IBM Data Reduction Estimator Tool (DRET) for SVC, Storwize and FlashSystem products

Download

Downloadable File

File link	File size	File description

Abstract

Data Reduction Estimator tool (DRET) is a command-line host-based utility for estimating the data reduction saving on block devices.

In order to help with the profiling and analysis of existing user workloads that need to be migrated to a new system, IBM provides a highly accurate data reduction estimation tool, which supports both deduplication and compression. The tool operates by scanning target workloads on any storage array (IBM or 3rd party) and then merging all scan results to provide an integrated system level data reduction estimate.

Download Description

Overview

The Data Reduction Estimator utility uses advanced mathematical and statistical algorithms to perform an analysis with a low memory footprint. The utility runs on a host that has access to the devices to be analyzed. It performs read operations, so has no effect on the data stored on the device. The following sections provide information on installing Data Reduction Estimator on a host and by using it to analyze, devices on it. Depending on the environment configuration, in many cases Data Reduction Estimator can be used on more than one host in order to analyze more data types.

It is important to understand block device behavior, when analyzing traditional (fully allocated) volumes. Traditional volumes that were created without initial zeroing the device might contain traces of old data on the block device level. Such data is not accessible or viewable on the file system level. When using Data Reduction Estimator to analyze such volumes, the expected reduction results reflect the saving rate to be achieved for all the data on the block device level, including the traces of old data.

Regardless of the block device type being scanned, it is also important to understand a few principles of common file system space management. When files are deleted from a file system, the space they occupied before deletion becomes free and available to the file system. This happens even though the data on disk was not removed, but rather the file system index and pointers were updated to reflect this change. When using Data Reduction Estimator to analyze a block device used by a file system, all underlying data in the device is analyzed, regardless of whether this data belongs to files that were already deleted from the file system. For example, you can fill a 100GB file system and make it 100% used. You can then delete all the files in the file system making it 0% used. When scanning the block device used for storing the file system in this example, Data Reduction Estimator (or any other utility for that matter) accesses the data that belongs to the files that are already deleted.

(Screen-element location records)
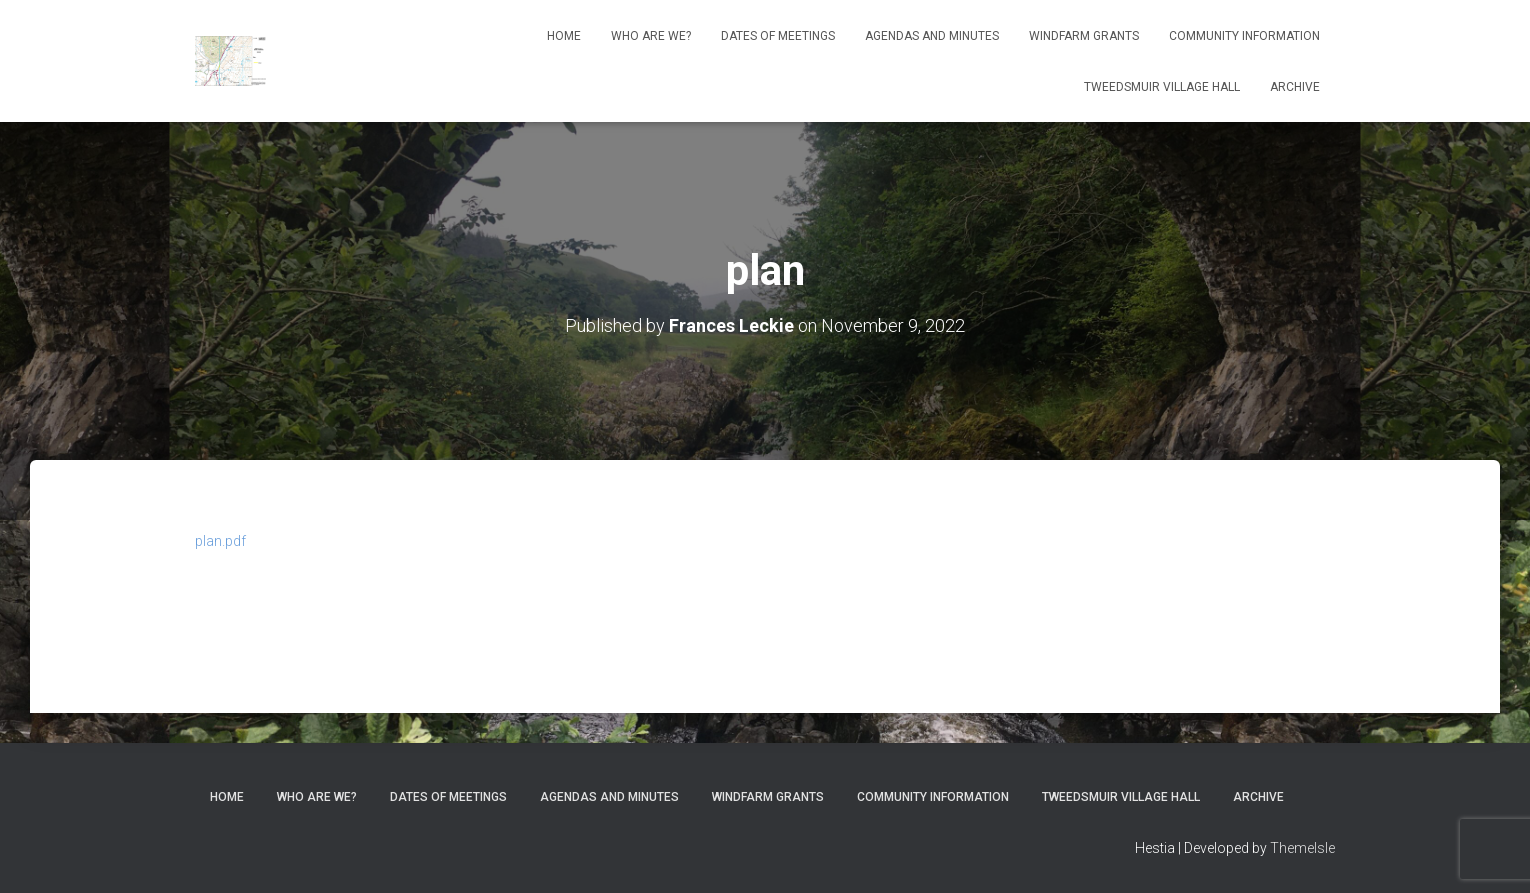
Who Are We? (651, 36)
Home (564, 36)
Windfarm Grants (1084, 36)
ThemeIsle (1302, 848)
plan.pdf (220, 541)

EXERCISES TO COMPLETE |
A: What two kinds of data reduction does the estimation tool on the Data Reduction Estimator page support?
B: Reproduce word for word the part of the Data Reduction Estimator page that opens with the words containing "Downloadable File" and closes with "data reduction estimate.".
C: Carry the Data Reduction Estimator page further, picking up after its last sentence.

RESULTS FOR EACH TASK |
A: Deduplication and compression.

B:
Downloadable File

File link	File size	File description

Abstract

Data Reduction Estimator tool (DRET) is a command-line host-based utility for estimating the data reduction saving on block devices.

In order to help with the profiling and analysis of existing user workloads that need to be migrated to a new system, IBM provides a highly accurate data reduction estimation tool, which supports both deduplication and compression. The tool operates by scanning target workloads on any storage array (IBM or 3rd party) and then merging all scan results to provide an integrated system level data reduction estimate.

C:
In order to reduce the impact of block device and file system behavior previously mentioned, it is recommended to use Data Reduction Estimator to analyze volumes that contain as much active data as possible rather than volumes that are mostly empty of data. This increases accuracy level and reduces the risk of analyzing old data that is already deleted, but might still have traces on the device.

Using Data Reduction Estimator tool

There are 3 steps that need to be performed to get the reduction ratio.

Step 1: Obtain the device list.

Step 2: Estimate the reduction ratio on each of the devices independently.

Step 3: In case there are 2 or more scanned devices, merge the results from all independent volume scans together to view the data reduction estimation across all scanned volumes.

The next section will describe how to perform each of the steps.

See the Syntax section for a detailed description of the syntax and command-line options.

Step 1: Obtain the device list

This step is performed differently on different platforms.

Linux, ESX, AIX, Solaris, and HP-UX server:

Log in to the host by using the root account.
Obtain the list of device names, by using the following commands:
- Linux: "fdisk –l"
- ESX: "esxcli storage core device list | grep Dev"
- AIX: "lsdev –Cc disk"
- Solaris: "format"
- HP-UX: "ioscan –kfnC disk"

Windows server:

Log in to the server, by using an account with Administrator privileges.
Open an elevated command prompt with Administrator rights (Run as Administrator).
Run “wmic DISKDRIVE list brief”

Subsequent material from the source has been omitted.